OpenAI Python Streaming Tutorial: Real-Time AI Responses
Introduction
Streaming transforms the user experience of AI applications by delivering tokens as they're generated. Instead of waiting 5-10 seconds for a complete response, users see text appear character by character, creating a responsive feel similar to ChatGPT. This guide covers streaming with the OpenAI Python SDK through AI API Hub.
What is Streaming?
Standard API calls return the complete response in one block. Streaming uses Server-Sent Events (SSE) to deliver tokens incrementally:
Standard: Request → Wait → Full Response (5-10s)
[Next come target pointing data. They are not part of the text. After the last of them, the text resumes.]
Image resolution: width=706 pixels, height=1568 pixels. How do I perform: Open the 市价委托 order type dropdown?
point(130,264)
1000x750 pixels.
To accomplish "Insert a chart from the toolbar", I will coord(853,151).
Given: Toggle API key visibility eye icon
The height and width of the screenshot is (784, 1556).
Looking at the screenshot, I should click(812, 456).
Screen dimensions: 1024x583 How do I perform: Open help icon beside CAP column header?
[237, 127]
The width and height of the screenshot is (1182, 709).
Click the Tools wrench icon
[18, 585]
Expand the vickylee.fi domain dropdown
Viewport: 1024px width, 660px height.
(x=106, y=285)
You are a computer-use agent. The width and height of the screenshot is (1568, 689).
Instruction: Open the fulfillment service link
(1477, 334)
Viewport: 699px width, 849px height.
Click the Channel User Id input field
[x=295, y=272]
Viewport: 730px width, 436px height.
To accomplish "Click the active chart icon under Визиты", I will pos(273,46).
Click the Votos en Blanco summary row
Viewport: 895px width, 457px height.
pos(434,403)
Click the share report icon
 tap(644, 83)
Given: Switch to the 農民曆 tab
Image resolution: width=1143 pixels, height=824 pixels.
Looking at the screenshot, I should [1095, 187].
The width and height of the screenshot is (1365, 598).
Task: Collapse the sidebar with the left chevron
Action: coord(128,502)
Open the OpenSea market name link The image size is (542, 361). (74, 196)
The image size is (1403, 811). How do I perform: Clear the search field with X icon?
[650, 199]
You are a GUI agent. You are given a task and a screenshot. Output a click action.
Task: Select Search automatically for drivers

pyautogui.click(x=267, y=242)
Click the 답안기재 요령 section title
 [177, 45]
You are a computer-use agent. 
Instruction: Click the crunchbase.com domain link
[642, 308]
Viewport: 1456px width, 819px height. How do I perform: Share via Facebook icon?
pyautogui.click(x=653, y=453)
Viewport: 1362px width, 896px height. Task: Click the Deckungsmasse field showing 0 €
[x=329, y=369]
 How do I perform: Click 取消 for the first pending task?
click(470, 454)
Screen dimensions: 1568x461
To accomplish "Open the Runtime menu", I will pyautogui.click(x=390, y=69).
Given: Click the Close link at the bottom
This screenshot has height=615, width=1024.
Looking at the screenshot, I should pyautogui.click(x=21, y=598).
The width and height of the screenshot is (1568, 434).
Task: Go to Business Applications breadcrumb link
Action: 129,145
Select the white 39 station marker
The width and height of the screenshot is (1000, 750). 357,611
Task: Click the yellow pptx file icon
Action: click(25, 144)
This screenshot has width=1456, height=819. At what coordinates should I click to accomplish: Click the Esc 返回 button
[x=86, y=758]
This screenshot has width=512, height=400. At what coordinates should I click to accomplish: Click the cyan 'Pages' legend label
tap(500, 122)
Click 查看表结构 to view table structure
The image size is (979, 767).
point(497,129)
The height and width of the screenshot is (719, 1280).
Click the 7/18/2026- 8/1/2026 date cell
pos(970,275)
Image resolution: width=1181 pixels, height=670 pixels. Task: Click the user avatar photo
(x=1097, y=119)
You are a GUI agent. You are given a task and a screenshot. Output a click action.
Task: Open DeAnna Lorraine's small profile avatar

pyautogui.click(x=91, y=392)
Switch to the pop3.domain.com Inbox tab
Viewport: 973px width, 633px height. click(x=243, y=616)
Streaming: Request → T-o-k-e-n---b-y---t-o-k-e-n--- (instant first token)
Quick Setup
import openai
client = openai.OpenAI(
api_key="your-api-key",
base_url="https://api.apiyihe.org/v1"
)
Basic Streaming Example
stream = client.chat.completions.create(
model="gpt-4o",
messages=[
{"role": "system", "content": "You are a helpful assistant."},
{"role": "user", "content": "Explain quantum computing in detail."}
],
stream=True,
stream_options={"include_usage": True}
)
collected_content = []
usage = None
for chunk in stream:
if chunk.choices and chunk.choices[0].delta.content:
content = chunk.choices[0].delta.content
print(content, end="", flush=True)
collected_content.append(content)
if hasattr(chunk, "usage") and chunk.usage:
usage = chunk.usage
full_response = "".join(collected_content)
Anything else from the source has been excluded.